A Minneapolis man will not be allowed to build a new home on a protected bluff of the Mississippi River, a district court judge ruled in a blow to the city of Minneapolis.
City Council members improperly tried to give the homeowner, Andrew Wattenhofer, an exemption to shoreline and bluff development rules over the objection of state regulators in the hope that Wattenhofer would eventually sell the property to the city’s park district, Judge Rachna Sullivan said in her February ruling.
“It could not be clearer” that council members voted to give the exemption after Wattenhofer agreed to the eventual land transfer, she wrote.
Wattenhofer has been trying for several years to tear down a two-car garage behind a riverfront duplex in Northeast Minneapolis, near the Lowry Avenue bridge, and replace it with a one-story house.
The bluff is far from pristine. It’s next door to a 93-year-old concrete plant that houses cement mixers and trucks in a parking lot that stretches to within a few feet of the river. It is two doors down from one of the city’s oldest lumber mills. The proposed 1,600-square-foot house would have a much smaller footprint than an apartment complex immediately to its north.
New structures have been banned within 40 feet of a Mississippi River bluff in Minneapolis since 1988, when Congress created a national recreation area along the river’s shorelines.

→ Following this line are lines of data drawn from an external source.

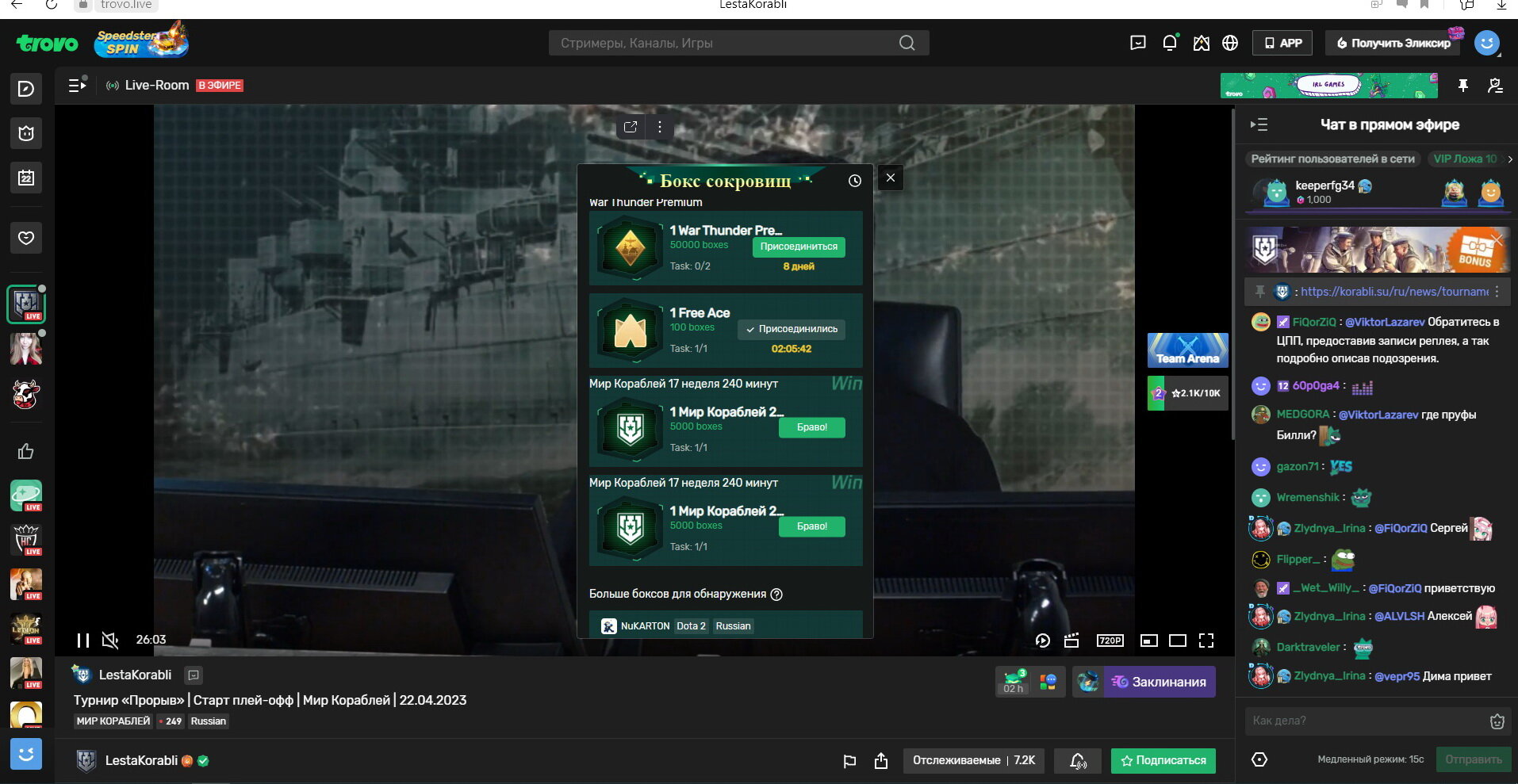The width and height of the screenshot is (1518, 784).
Task: Enter fullscreen video mode
Action: (x=1206, y=641)
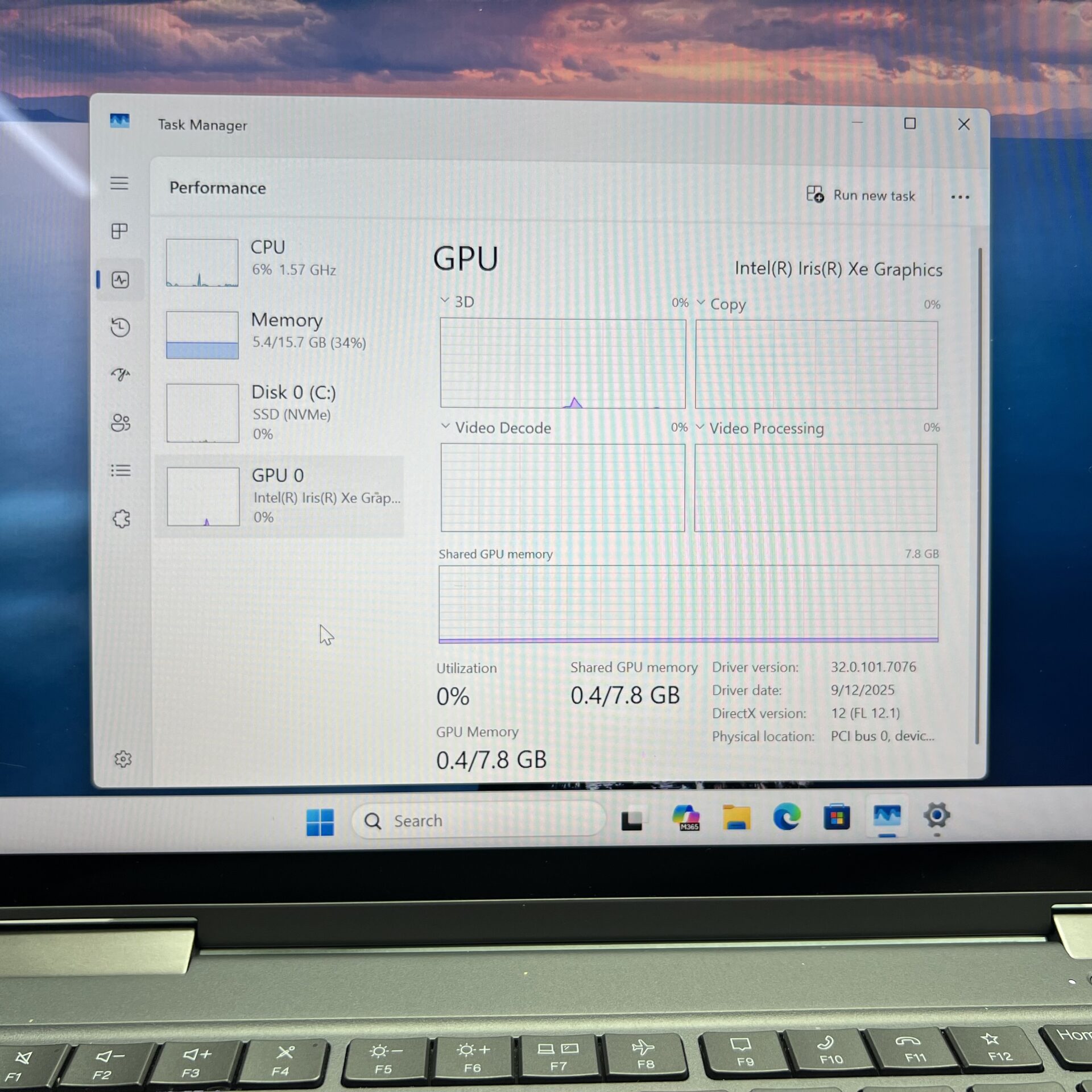Screen dimensions: 1092x1092
Task: Click the GPU panel vertical scrollbar
Action: pyautogui.click(x=978, y=495)
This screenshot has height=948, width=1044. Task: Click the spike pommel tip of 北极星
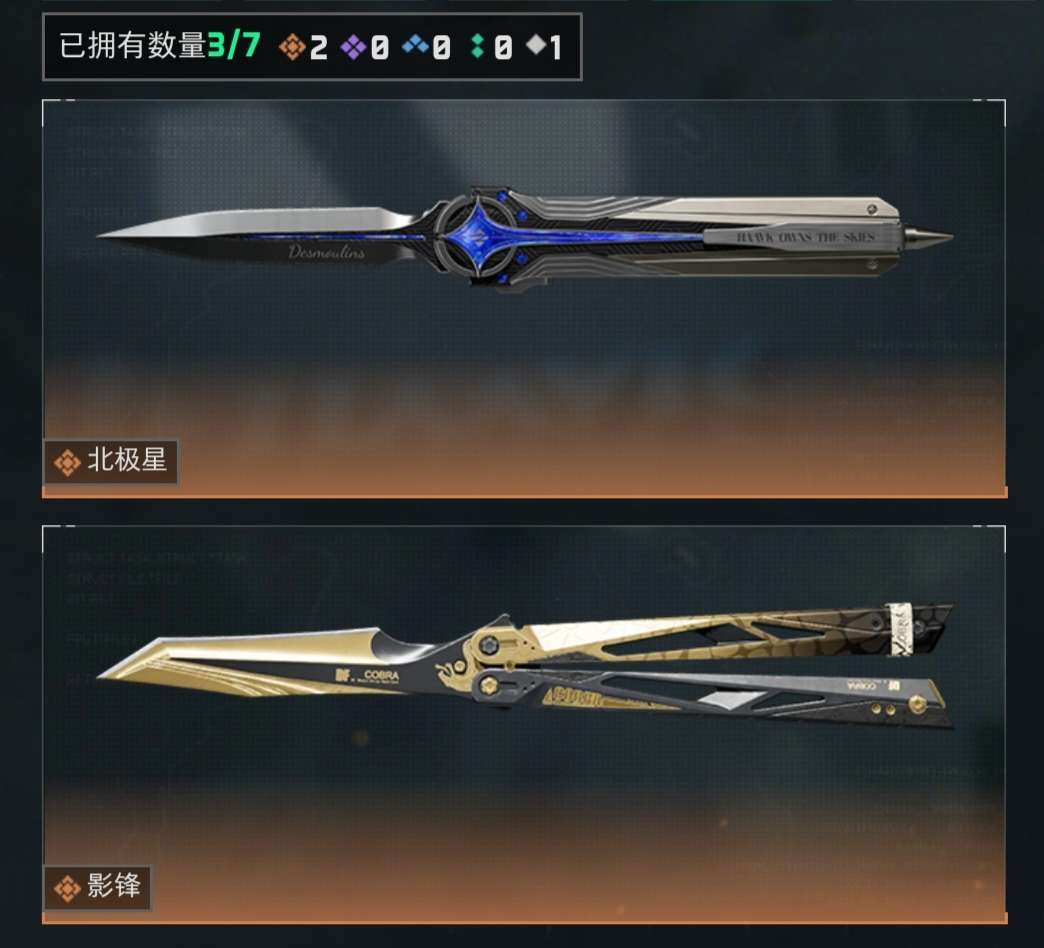coord(927,235)
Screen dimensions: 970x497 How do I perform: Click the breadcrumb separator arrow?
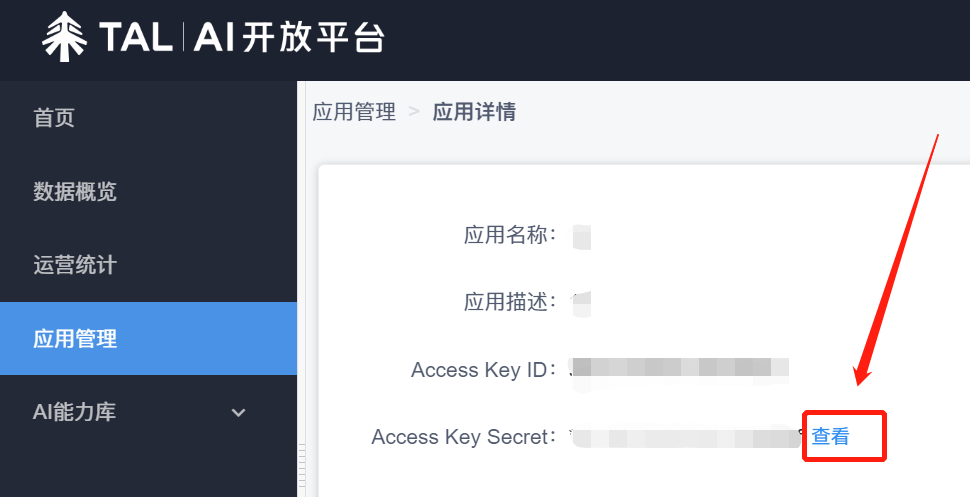[x=414, y=112]
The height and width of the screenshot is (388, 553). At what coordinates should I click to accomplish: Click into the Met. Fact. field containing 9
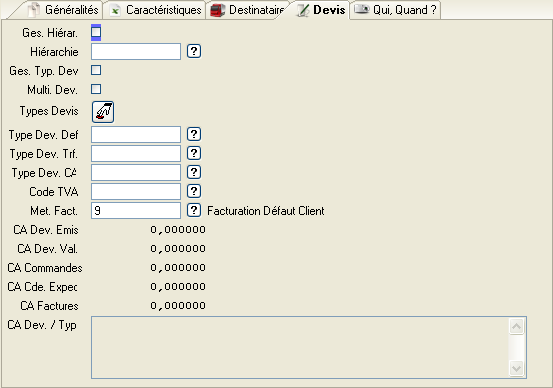point(136,211)
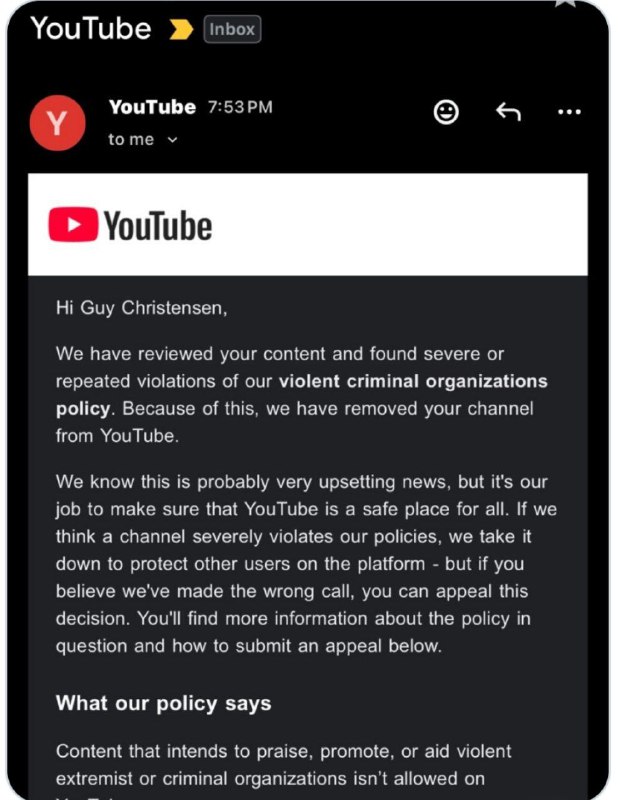Image resolution: width=621 pixels, height=800 pixels.
Task: Click the "Hi Guy Christensen" greeting
Action: pyautogui.click(x=141, y=308)
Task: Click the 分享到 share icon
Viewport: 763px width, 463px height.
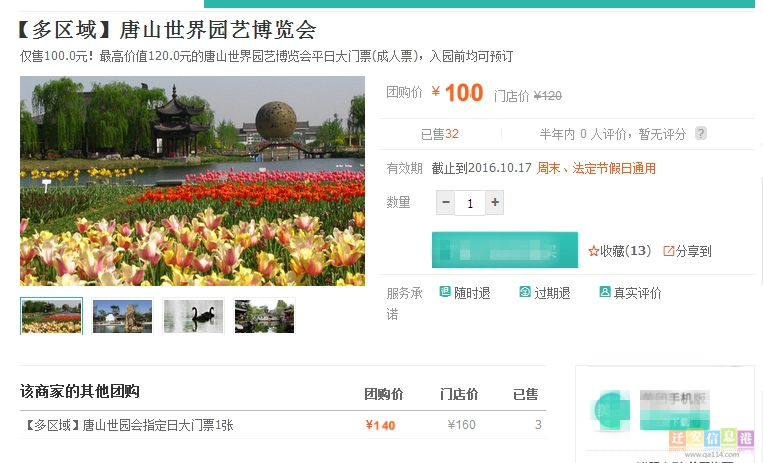Action: tap(669, 251)
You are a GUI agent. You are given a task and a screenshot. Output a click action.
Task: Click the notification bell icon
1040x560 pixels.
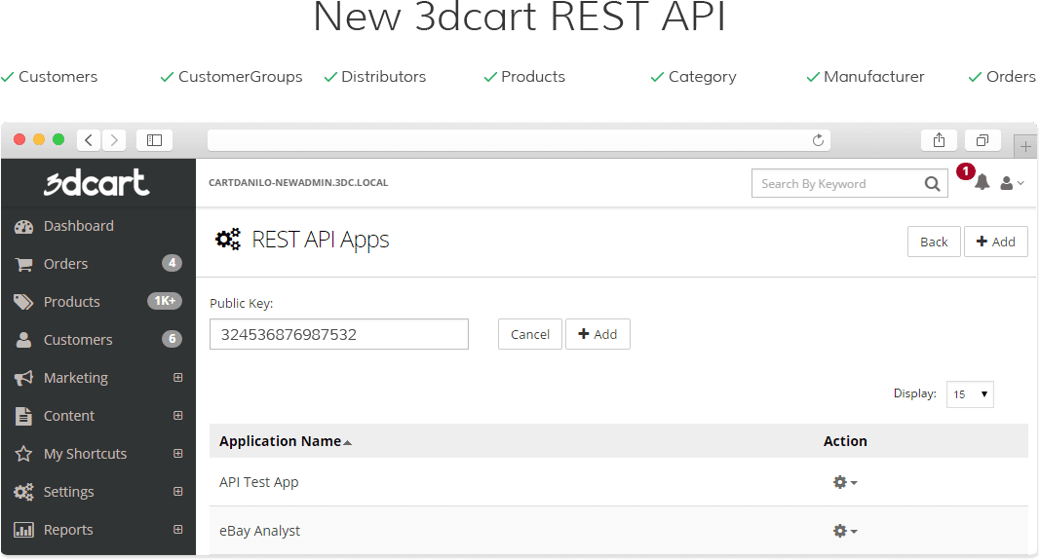982,183
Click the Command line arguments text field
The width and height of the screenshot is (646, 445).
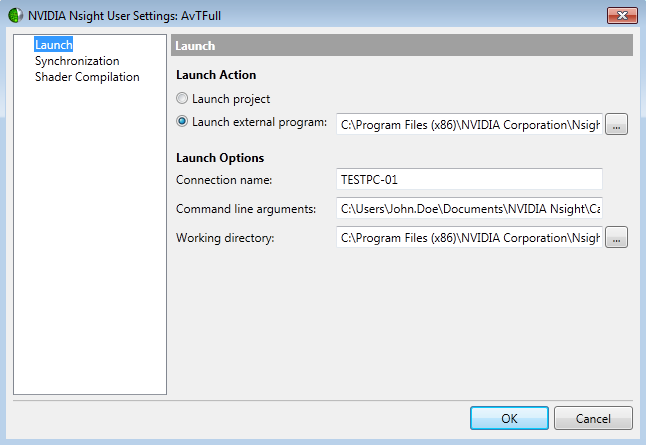pyautogui.click(x=469, y=208)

Wattenhofer first applied to the city for a variance that would allow him to build on the lot in 2021. The City Council denied that request after the Minnesota Department of Natural Resources and National Park Service objected.
He resubmitted his request in the spring of 2023 to a new City Council. The proposal was almost unchanged from the one rejected two years earlier. In addition to the DNR and Park Service objections, the city planning commission denied the variance, saying the property was long enough that he could build the house on the site and still comply with the 40-foot buffer.